Our key product candidates include:
TH-302 is an investigational hypoxia-targeted alkylating agent that is thought to be activated under severe tumor hypoxic conditions, a hallmark of many cancers. Areas of low oxygen levels (hypoxia) in solid tumors are due to insufficient tumor blood vessel supply. Similarly, the bone marrow of patients with hematological malignancies has also been shown, in some cases, to be severely hypoxic. TH-302 is currently under evaluation in a Phase III trial in combination with doxorubicin versus doxorubicin alone in patients with soft tissue sarcoma. TH-302 has completed a randomized Phase II trial in combination with gemcitabine versus gemcitabine alone in patients with advanced pancreatic cancer. It is also being investigated in hematological malignancies and combination trials in solid tumors in Phase I. Merck KGaA signed a license and co-development agreement for TH-302 with Threshold Pharmaceuticals Inc.
L-BLP25 is an investigational MUC1 antigen-specific cancer immunotherapy that is designed to stimulate the body's immune system to identify and target cells expressing the cell surface glycoprotein MUC1. MUC1 is over-expressed or aberrantly expressed in many cancers, such as NSCLC, and has multiple roles in promoting tumor growth and survival.

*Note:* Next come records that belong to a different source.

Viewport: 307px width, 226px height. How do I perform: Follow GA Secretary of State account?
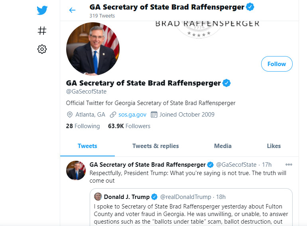[x=276, y=64]
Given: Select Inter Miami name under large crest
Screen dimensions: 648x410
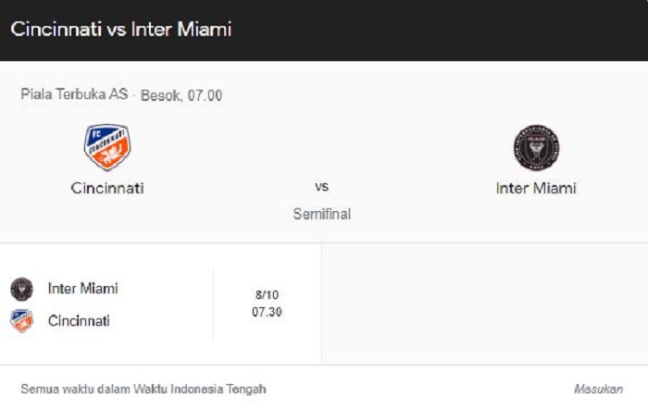Looking at the screenshot, I should 536,188.
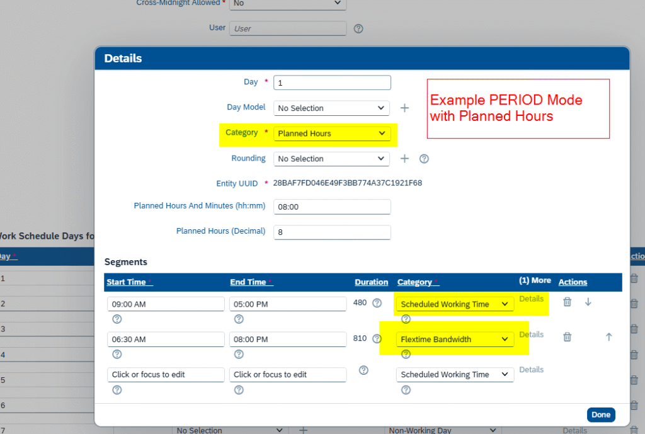Open the Cross-Midnight Allowed dropdown
The image size is (645, 434).
[287, 4]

L-BLP25 is currently under evaluation in the Phase III START and INSPIRE trials for the treatment of unresectable stage III NSCLC.
Merck KGaA, Darmstadt, Germany, obtained the exclusive worldwide rights for development and commercialization of L-BLP 25 from Oncothyreon Inc., Bellevue, Washington, USA, in 2007, before rights excluding Canada with co-development activities for the United States were obtained in 2001. In Japan, Merck KGaA entered into a co-development and co-marketing agreement for L-BLP25 with Ono Pharmaceutical Co., Ltd., Osaka, Japan.